Jheronimus Bosch Art Center

The "Triptych of the Insults" attributed to El Bosco. A technical study

Ineba 2003
Ineba, Pilar
Genre: Nonfiction, art history
Uitgave datum: 2003
Bron: Hélène Verougstraete and Roger Van Schoute (eds.), "Le dessin sous-jacent et la technologie dans la peinture. Colloque XIV, 13-15 septembre 2001, Bruges-Rotterdam. Jérôme Bosch et son entourage et autres études", Uitgeverij Peeters, Louvain-Paris-Dudley (Ma.), 2003, pp. 58-63

Ineba 2003

 

“The Triptych of the Insults attributed to El Bosco. A technical study” (Pilar Ineba) 2003

[in: Hélène Verougstraete and Roger van Schoute (eds.), Le dessin sous-jacent et la technologie dans la peinture. Colloque XIV, 13-15 septembre 2001, Bruges-Rotterdam. Jérôme Bosch et son entourage et autres études. Uitgeverij Peeters, Louvain-Paris-Dudley (Ma.), 2003, pp. 58-63]

 

Pilar Ineba (a Spanish art historian specialized in conservation and restoration) focuses on some technical aspects of the Crowning with Thorns triptych (which she calls Triptych of the Insults), conserved in the Museo de Bellas Artes de Valencia San Pio V. This triptych was brought to Valencia by Mencia de Mendoza (the third wife of Henry III of Nassau) in the sixteenth century. In 1554 Mencia was buried in the Monastery of Santo Domingo in Valencia and the triptych was moved to one of the chapels of this monastery. In the nineteenth century the triptych was transferred to what is now the Museo de Bellas Artes de Valencia. In Spain there are two other paintings with the same composition as can be seen in the central panel (El Escorial / Museo Làzaro Galdiano, Madrid). Technical research (XR and IRR) revealed the following differences between the central panel and the wings…

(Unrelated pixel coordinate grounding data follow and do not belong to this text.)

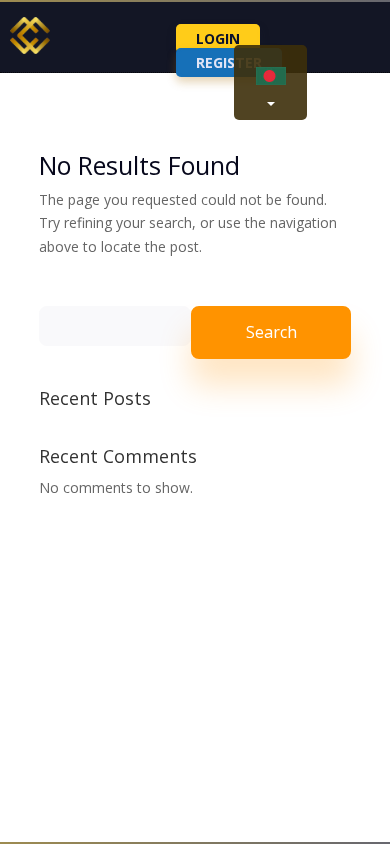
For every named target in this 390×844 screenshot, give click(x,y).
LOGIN (218, 38)
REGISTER (229, 62)
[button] (270, 82)
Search (271, 332)
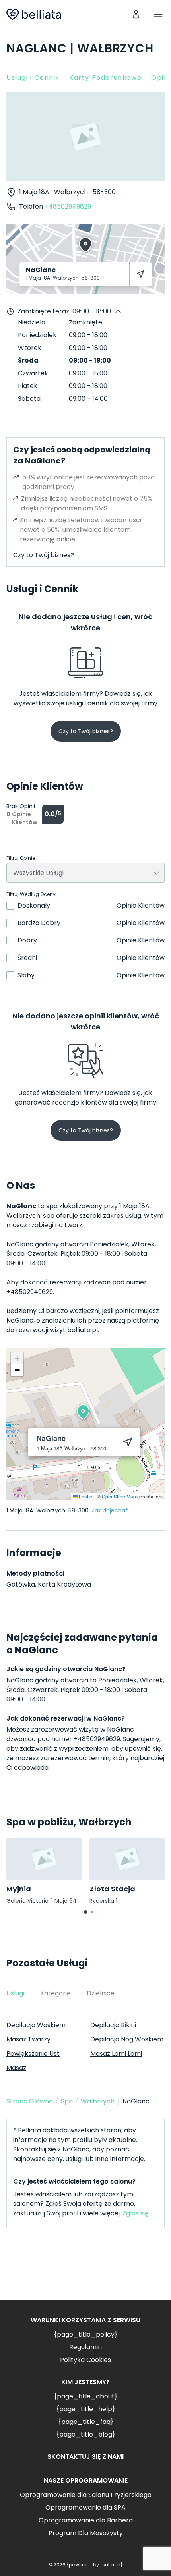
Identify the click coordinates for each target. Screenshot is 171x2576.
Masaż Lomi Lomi (116, 2053)
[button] (83, 1411)
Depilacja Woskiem (36, 2025)
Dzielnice (101, 1993)
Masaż (16, 2067)
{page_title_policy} (85, 2334)
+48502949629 (68, 206)
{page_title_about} (85, 2396)
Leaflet (85, 1496)
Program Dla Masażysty (86, 2532)
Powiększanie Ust (33, 2053)
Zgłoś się (135, 2213)
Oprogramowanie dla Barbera (86, 2520)
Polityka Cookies (85, 2359)
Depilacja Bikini (113, 2025)
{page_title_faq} (85, 2421)
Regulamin (85, 2347)
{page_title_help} (85, 2409)
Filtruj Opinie (20, 858)
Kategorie (55, 1993)
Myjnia (18, 1889)
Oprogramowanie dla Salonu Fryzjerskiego (86, 2494)
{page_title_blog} (85, 2434)
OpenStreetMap (119, 1496)
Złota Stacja (112, 1889)
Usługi (15, 1993)
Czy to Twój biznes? (43, 555)
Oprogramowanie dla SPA (85, 2507)
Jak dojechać (110, 1510)
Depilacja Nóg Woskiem (126, 2039)
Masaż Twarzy (28, 2039)
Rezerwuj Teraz (85, 2270)
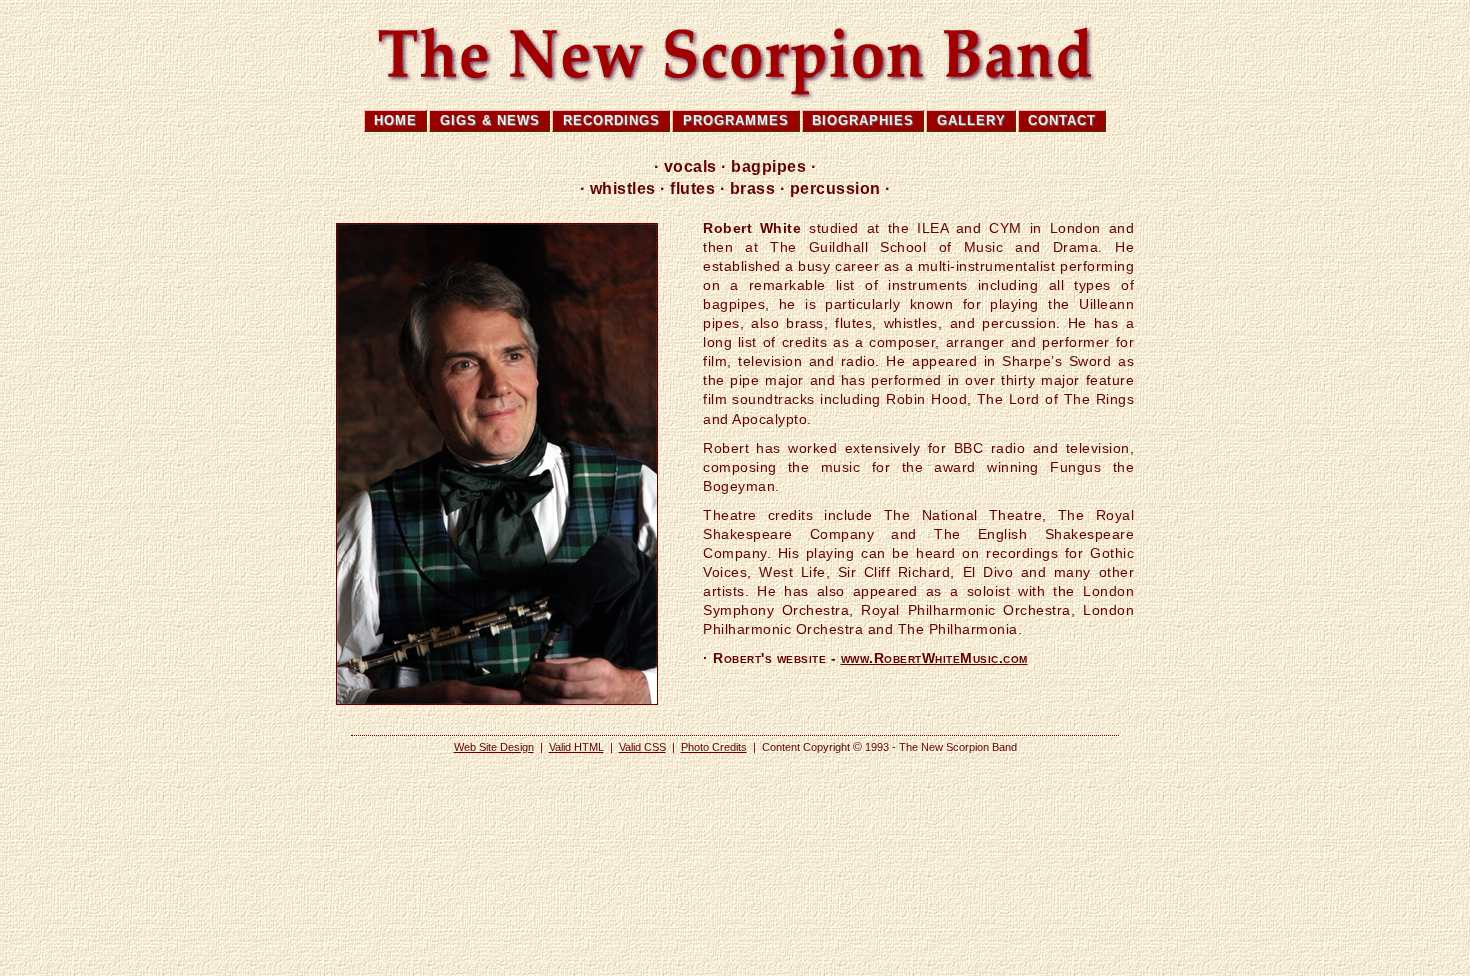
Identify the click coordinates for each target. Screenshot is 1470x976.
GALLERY (971, 120)
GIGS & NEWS (490, 120)
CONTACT (1062, 120)
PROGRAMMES (736, 120)
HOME (395, 120)
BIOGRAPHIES (863, 120)
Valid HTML (576, 747)
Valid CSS (642, 747)
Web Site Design (494, 747)
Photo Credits (714, 747)
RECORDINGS (611, 120)
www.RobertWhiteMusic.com (934, 658)
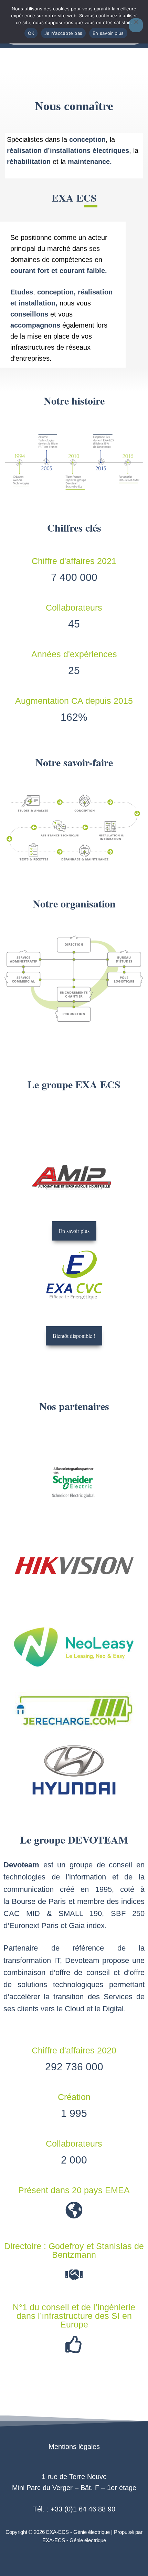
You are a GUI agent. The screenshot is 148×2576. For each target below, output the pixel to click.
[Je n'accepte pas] (136, 25)
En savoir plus (108, 33)
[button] (74, 1335)
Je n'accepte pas (63, 33)
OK (31, 33)
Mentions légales (74, 2446)
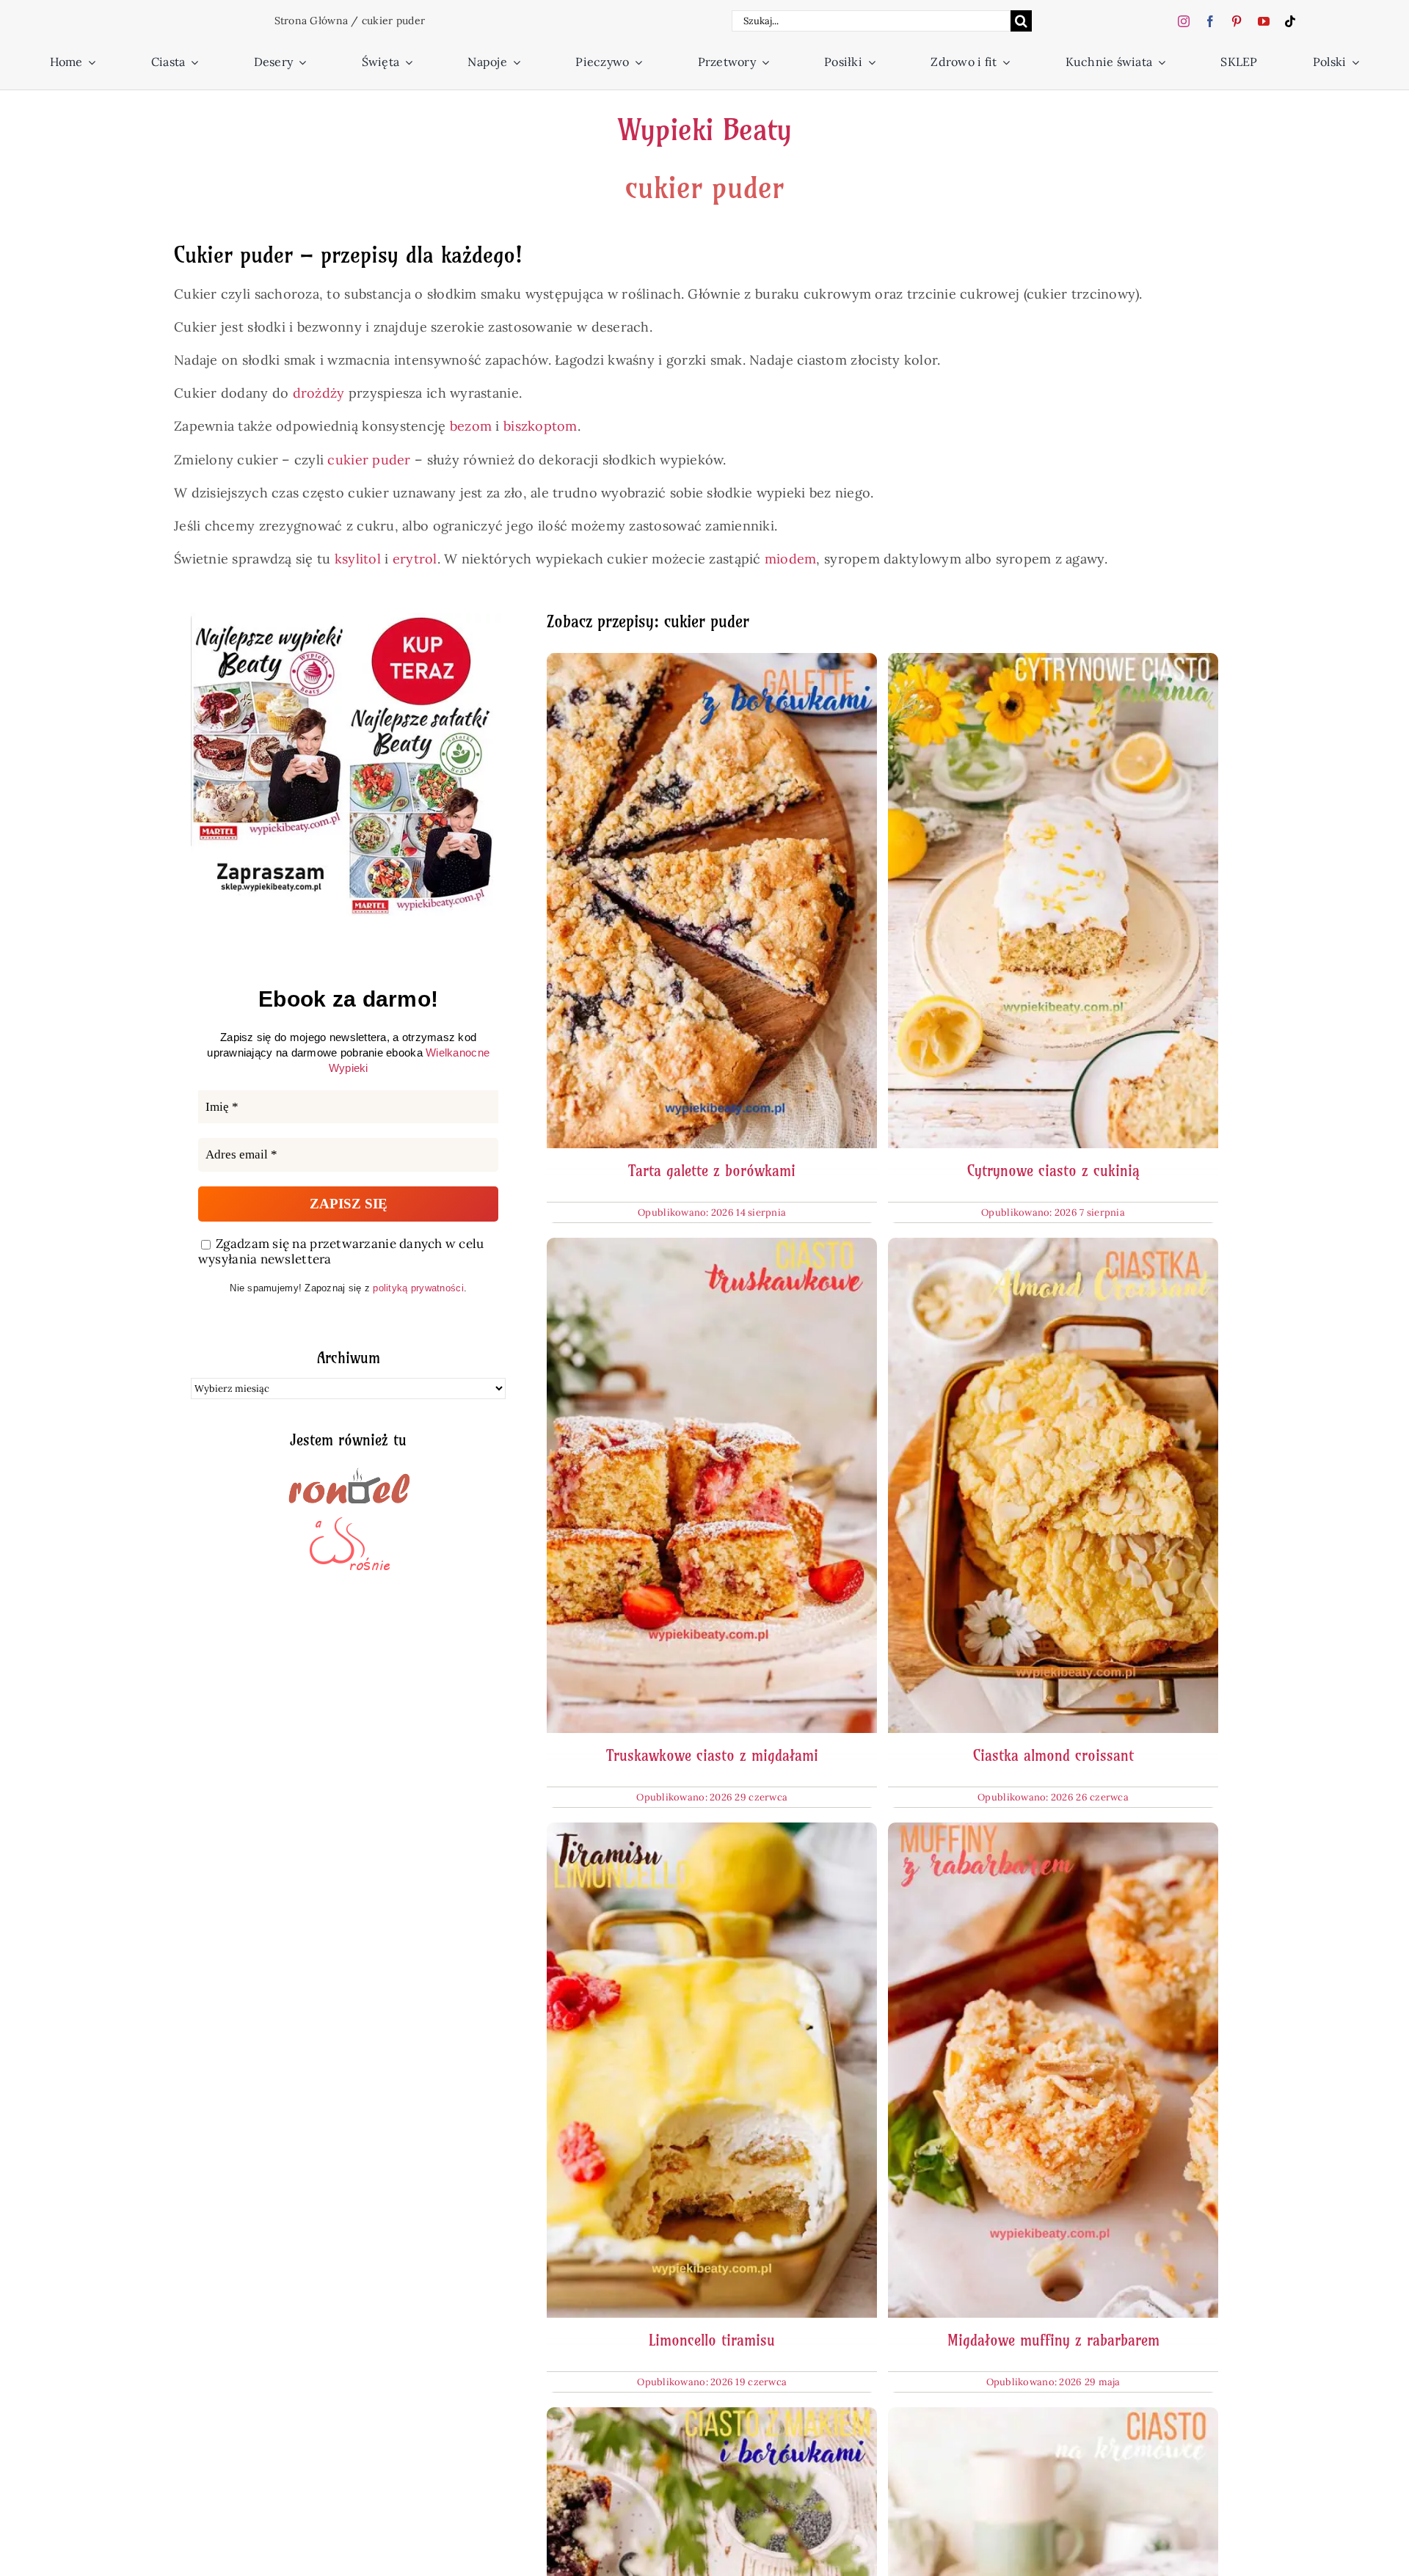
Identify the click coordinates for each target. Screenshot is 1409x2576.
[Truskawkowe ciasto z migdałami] (712, 1246)
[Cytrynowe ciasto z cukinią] (1053, 662)
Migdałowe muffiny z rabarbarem (1053, 2340)
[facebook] (1210, 21)
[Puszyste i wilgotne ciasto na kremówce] (1053, 2416)
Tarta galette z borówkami (711, 1170)
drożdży (319, 392)
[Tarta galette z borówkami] (712, 662)
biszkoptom (540, 425)
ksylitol (358, 558)
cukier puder (368, 459)
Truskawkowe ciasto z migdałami (712, 1755)
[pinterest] (1236, 21)
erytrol (415, 558)
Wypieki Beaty (704, 130)
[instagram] (1184, 21)
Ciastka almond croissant (1053, 1755)
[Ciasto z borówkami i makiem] (712, 2416)
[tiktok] (1290, 21)
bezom (471, 425)
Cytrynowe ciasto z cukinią (1053, 1170)
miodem (791, 558)
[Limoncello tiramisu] (712, 1831)
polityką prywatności (418, 1288)
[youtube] (1264, 21)
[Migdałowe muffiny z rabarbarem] (1053, 1831)
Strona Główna (311, 20)
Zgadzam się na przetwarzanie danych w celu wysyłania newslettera (341, 1251)
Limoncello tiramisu (712, 2340)
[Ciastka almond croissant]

  • The grain of the wood (oak) runs horizontally in the central panel, vertically in the wings.
  • For the underdrawing a brush has been used in the wings and a harder material, such as charcoal, in the central panel.
  • In the central panel the underdrawing has been executed in a finer and more detailed way.
  • In the central panel the lines of the sketches have often been redone (one line on top of the other), in the wings the drawing is more direct and simpler.

This proves that more attention has been paid to the central panel than to the wings and that the artistic quality of the central panel is higher than that of the wings. Ineba seems to suggest that the triptych was executed by the Bosch pupil who is mentioned by Felipe de Guevara.

 

It should be noticed that the quality of the English in this contribution is not always good (due to a mediocre translation) and that the abstract does not always agree with the content of the actual text. The Valencia triptych is probably the work of a Bosch imitator (see Klein’s dendrochronological findings in Klein 2003: 5/6 (fig. 2).